Multiple phone calls later and with the dubious advice to “just show up—I’m sure we’ll find space for you,” Andreas and I hunkered down in Garissa for the night and headed into Dadaab town in the morning. After the horrific images we had seen on television we were shocked, not by the desperation of the situation but by the apparent lack of it—a testament to the efforts of the United Nations and associated agencies like Medecins Sans Frontieres (MSF). These camps are 21 years old, and some people have lived their entire lives here. They have thriving markets and micro-economies (refugees are not allowed to enter Kenya proper), and it becomes evident to us
as we speak to people that, far from being a last resort, the vast majority of inhabitants prefer to be in Dadaab than return to Somalia, regardless of whether the situation there improves.
It is on the outskirts of the camps that the theme of death and disease is more apparent.
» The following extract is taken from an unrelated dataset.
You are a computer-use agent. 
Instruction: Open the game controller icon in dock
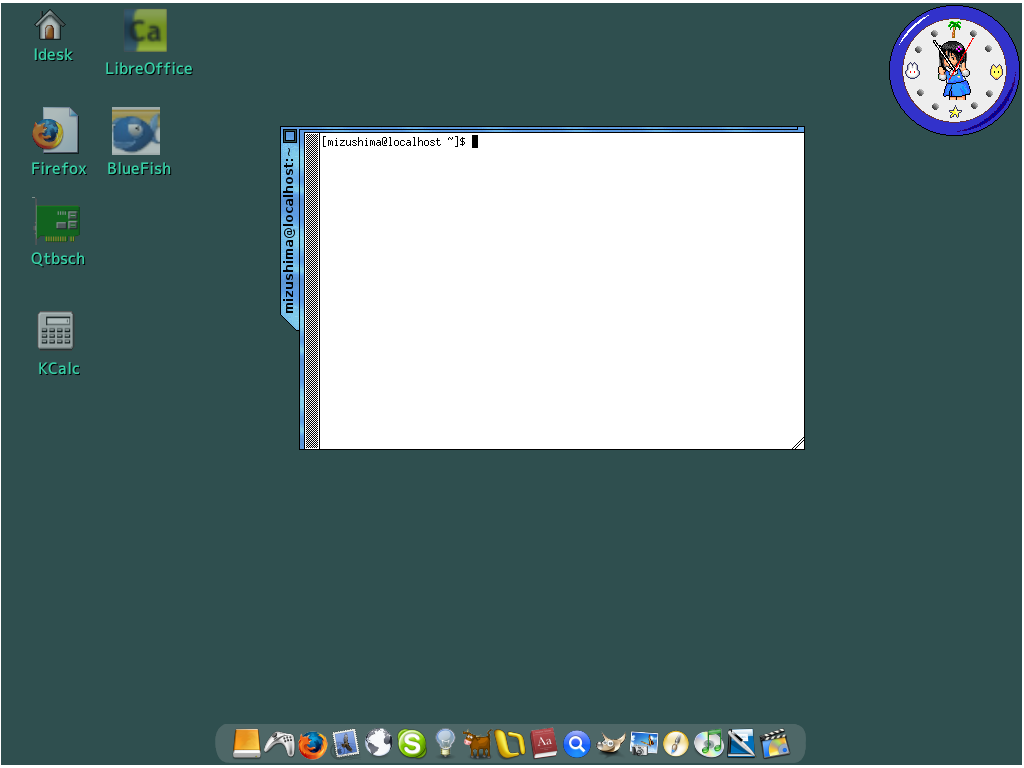click(x=279, y=744)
This is where the huge numbers of new arrivals—as many as 10,000 a week in July—flee famine and persecution, and wait to be processed. Driving into the outskirts of the IFO camp we come across a funeral by the roadside, a father burying his twelve-year-old child. All the unassuming mounds we had been seeing with dry thorn bush laid over them were graves. Ten minutes later we come across another burial. This time a baby that wouldn’t eat, discharged by the MSF doctors only a couple days earlier, her parents younger than ourselves.
While living conditions in the camp may be preferable to those in Somalia (the alternative being Al Shabaab-controlled towns just over the border), mortality rates are still high. The predominant cause is malnutrition, with rates increasing amongst new arrivals during their first three months in camp (pre-departure mortality rates from the camp are even higher). This reality hits home as we come across a girl, unable to eat and desperately malnourished despite being in the camp for some time now, and the news that her baby sister had passed away overnight.
Driving away on our last evening in Dadaab, dark rain clouds loom in the sky, a harbinger of hope consistent with the nature of the town’s inhabitants.